Are certain breeds or personality traits sought after for working dogs?
West Michigan K9 mostly sticks with two breeds for military and protection work, German Shepherd and Belgian Malinois. Other types of shepherds, as well as labrador retrievers and giant schnauzers, are also common for police work. These breeds are often used for hunting and are popular for police work because of the personality traits common in their bloodlines. Police dogs need to have a natural “ball drive,” meaning that they really like to play fetch. They must be smart, obviously, but they also have to be social because they’ll be regularly interacting with all sorts of different people. Labradors are becoming increasingly popular for border patrol because they are less intimidating to innocent travelers.
Is gender an important factor? Are police dogs typically spayed or neutered?

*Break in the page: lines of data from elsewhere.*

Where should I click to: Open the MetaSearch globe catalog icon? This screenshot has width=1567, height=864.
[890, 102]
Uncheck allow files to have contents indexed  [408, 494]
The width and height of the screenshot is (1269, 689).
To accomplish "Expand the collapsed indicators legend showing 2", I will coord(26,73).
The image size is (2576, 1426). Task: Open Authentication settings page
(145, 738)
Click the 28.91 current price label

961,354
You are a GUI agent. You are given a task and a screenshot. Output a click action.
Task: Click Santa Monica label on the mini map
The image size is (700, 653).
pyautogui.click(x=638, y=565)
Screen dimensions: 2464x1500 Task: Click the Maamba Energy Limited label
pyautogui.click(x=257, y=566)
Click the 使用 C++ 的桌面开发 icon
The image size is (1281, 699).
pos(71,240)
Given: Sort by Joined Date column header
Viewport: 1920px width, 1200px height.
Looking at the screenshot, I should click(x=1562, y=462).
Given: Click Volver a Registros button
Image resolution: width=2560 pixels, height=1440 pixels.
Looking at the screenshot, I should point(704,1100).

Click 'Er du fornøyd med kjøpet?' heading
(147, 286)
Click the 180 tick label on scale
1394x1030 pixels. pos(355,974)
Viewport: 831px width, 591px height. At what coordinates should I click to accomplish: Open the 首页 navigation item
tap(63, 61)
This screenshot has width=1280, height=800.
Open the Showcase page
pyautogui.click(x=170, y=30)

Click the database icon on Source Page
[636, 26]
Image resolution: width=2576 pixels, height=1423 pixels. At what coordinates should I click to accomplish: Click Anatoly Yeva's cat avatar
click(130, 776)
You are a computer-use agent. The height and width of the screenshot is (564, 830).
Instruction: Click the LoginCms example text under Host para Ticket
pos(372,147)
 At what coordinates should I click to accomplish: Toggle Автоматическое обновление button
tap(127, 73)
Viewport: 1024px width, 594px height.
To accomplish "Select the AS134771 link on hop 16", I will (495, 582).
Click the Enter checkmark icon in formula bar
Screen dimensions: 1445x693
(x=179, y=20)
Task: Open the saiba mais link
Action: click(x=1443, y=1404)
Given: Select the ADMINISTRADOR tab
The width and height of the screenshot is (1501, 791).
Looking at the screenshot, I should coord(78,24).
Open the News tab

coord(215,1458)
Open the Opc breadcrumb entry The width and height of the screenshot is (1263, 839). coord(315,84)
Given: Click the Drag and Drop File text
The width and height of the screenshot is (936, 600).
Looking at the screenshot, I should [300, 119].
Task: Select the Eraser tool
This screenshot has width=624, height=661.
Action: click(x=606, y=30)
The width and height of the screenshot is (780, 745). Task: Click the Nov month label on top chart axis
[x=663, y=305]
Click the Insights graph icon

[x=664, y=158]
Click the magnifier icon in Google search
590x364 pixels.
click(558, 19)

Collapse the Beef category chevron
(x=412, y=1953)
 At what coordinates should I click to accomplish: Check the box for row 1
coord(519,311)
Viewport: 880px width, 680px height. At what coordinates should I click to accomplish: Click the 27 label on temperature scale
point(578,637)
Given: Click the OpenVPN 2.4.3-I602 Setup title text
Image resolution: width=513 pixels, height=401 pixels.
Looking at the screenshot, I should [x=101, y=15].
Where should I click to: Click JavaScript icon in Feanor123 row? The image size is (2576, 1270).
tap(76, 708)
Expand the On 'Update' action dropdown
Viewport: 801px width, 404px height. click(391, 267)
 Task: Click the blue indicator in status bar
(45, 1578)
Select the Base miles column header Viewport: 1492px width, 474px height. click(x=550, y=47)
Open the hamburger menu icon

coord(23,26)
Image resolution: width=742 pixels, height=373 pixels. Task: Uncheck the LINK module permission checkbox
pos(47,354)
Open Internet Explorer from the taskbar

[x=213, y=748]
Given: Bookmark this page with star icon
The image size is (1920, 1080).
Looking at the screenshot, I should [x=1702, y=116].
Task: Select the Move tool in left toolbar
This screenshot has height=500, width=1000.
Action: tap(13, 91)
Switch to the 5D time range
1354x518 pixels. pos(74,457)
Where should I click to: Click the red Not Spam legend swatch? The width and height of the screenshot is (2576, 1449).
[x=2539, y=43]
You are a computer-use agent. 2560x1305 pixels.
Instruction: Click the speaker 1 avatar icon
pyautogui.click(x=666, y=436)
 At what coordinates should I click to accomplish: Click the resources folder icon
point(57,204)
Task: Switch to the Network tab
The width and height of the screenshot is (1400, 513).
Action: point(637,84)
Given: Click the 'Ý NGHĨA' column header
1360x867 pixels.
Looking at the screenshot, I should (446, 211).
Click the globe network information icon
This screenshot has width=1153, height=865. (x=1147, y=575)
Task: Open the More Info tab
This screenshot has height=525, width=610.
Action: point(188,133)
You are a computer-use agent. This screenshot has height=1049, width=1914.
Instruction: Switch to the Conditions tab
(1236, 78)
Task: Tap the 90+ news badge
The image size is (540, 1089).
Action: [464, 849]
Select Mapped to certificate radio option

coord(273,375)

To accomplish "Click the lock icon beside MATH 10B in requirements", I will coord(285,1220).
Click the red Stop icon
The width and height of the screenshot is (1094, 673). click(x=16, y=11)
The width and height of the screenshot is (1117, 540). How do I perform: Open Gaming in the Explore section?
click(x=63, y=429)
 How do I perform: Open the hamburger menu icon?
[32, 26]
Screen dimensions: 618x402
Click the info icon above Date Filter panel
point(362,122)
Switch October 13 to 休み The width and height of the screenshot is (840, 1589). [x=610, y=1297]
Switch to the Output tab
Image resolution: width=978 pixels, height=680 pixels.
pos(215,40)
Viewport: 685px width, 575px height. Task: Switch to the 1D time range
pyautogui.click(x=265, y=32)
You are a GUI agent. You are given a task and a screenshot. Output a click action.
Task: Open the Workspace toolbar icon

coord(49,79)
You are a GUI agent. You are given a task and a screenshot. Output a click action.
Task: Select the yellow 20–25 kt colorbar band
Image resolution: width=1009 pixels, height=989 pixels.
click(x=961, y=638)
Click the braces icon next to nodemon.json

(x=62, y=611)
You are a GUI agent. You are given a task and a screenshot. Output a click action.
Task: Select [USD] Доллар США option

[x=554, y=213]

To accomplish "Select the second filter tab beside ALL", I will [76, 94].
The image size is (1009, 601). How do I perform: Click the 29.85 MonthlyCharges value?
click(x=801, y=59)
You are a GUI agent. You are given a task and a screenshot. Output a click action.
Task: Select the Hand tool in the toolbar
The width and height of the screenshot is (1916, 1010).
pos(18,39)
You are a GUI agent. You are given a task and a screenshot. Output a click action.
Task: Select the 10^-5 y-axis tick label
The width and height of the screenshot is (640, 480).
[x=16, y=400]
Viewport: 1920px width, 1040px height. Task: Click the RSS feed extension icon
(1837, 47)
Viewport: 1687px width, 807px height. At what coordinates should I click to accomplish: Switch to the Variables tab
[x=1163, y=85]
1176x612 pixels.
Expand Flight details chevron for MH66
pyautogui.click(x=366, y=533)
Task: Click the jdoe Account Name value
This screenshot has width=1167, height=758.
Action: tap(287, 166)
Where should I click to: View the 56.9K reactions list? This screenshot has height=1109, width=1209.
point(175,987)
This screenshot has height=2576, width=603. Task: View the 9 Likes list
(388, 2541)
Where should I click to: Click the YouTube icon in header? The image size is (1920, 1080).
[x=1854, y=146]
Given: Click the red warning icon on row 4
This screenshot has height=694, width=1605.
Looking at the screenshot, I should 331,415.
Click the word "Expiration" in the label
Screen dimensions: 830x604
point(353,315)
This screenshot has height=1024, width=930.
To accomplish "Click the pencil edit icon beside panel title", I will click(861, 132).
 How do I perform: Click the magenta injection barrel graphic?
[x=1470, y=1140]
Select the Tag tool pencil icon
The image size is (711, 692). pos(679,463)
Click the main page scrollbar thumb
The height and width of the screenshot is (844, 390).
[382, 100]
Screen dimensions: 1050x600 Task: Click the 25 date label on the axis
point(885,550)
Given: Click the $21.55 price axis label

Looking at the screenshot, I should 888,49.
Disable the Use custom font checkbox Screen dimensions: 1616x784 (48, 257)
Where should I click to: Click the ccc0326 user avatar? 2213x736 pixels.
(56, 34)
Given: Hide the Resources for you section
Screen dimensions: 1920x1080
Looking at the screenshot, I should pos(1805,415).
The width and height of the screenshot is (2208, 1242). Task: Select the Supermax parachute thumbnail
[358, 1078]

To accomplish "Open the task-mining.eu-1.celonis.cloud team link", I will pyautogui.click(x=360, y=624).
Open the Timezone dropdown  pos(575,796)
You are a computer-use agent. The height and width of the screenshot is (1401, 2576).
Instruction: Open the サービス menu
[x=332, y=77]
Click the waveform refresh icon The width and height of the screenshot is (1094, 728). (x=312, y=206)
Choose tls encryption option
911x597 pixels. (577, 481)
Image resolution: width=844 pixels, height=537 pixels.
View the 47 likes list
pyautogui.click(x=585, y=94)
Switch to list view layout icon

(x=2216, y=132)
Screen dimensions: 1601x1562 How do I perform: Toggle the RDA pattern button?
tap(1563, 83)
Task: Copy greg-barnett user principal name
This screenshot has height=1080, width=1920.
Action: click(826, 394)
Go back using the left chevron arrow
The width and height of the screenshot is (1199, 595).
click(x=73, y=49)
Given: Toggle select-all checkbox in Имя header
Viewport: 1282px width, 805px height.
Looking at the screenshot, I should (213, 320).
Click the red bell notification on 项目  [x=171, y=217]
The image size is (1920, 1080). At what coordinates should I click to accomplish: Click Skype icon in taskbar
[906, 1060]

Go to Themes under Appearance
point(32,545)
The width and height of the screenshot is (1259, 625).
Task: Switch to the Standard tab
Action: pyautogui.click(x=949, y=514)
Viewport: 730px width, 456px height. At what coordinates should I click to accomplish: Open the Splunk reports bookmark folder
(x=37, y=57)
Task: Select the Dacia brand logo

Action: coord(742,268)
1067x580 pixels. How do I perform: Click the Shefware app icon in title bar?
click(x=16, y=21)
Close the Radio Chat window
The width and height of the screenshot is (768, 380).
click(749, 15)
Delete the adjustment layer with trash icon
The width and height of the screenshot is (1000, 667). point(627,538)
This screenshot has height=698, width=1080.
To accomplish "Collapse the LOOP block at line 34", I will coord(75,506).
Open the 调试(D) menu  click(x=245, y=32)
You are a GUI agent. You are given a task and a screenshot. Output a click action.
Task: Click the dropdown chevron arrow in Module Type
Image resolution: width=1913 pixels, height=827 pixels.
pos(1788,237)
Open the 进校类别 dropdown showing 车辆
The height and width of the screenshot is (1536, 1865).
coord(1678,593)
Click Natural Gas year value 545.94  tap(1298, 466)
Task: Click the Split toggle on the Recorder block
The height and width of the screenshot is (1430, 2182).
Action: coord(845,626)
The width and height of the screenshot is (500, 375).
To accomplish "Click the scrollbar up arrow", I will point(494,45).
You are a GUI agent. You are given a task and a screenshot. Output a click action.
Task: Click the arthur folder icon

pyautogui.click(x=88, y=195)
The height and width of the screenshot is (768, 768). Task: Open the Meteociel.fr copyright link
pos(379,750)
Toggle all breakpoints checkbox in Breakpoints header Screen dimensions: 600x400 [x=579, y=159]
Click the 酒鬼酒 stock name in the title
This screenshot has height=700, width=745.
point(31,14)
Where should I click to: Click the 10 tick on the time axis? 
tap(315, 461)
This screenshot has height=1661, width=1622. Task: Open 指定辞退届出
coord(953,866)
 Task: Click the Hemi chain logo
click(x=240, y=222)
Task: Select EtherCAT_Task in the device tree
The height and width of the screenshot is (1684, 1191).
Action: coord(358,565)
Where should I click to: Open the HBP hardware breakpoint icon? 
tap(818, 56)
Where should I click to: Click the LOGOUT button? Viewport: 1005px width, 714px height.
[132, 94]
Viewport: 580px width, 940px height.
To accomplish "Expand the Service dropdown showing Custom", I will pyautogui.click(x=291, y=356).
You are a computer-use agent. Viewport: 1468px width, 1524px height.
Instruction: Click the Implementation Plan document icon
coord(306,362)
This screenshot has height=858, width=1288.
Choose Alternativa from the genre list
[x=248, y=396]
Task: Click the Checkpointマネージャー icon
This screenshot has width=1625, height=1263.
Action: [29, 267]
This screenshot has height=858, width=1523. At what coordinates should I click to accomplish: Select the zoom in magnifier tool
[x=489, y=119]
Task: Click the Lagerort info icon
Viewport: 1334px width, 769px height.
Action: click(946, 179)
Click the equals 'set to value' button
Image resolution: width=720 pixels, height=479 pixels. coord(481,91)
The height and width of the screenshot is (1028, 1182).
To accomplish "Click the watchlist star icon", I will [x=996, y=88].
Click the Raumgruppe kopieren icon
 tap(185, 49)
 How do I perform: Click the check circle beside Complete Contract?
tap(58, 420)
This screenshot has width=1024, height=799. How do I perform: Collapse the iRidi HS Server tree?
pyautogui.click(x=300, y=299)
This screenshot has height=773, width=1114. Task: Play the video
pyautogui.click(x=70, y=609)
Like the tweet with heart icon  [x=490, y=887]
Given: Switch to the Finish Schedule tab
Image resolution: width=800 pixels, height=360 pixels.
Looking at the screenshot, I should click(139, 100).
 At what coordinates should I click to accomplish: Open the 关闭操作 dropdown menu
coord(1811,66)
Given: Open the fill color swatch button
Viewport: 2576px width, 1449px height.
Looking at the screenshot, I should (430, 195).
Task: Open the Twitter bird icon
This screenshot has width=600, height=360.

These are hotly debated questions in the service dog industry, and many people have different opinions. In Steve’s experience, both male and female dogs make great service dogs and pick up the training at about the same pace. However, he says that he prefers working with males because they are always “on.” Every dog has their own personality, but Steve has found that his male dogs, bred specifically for service work, are ready for action 100% of the time. His female dogs on the other hand will get stubborn once in a while and decide not to comply. West Michigan K9 does not spay or neuter their dogs, and leaves it up to the purchasing department to decide whether or not to keep the dog’s reproductive organs in tact.
Can a dog flunk out of police dog school? What happens then?
Yes, dogs can flunk out of police dog school, but it is often due to health or injury. If a dog flunks out of training, sometimes it will be reassigned to some other form of service work, like emotional support or assisting a disabled person. If reassignment is not an option, the dog will then be put into a foster home until it finds a forever family. The service dog industry tends to be a pretty tightly knit community, with sprawling networks of people happy to help out a dog in need. It usually takes Steve less than an afternoon to find a new home for a dog.
Do dogs get any training surrounding lights and sirens?
We had to ask, obviously. The training Steve does at his facility does not cover lights and sirens, but he knows that they come into play during the officer-K9 team training sessions. Dogs pick up on siren tones, just as they pick up on your doorbell at home. They get super excited when they hear the sirens go off because they know it means that they’re going to work. Whiskey definitely seemed excited when Steve showed off the new SoundOff lights he just installed on his truck.
We want to congratulate Steve on his recent graduation from the fire academy, and thank him for volunteering his time to keep our community safe! We also want to give a huge thanks to Steve and his team at West Michigan K9 for giving us such great insight into the process of training police dogs.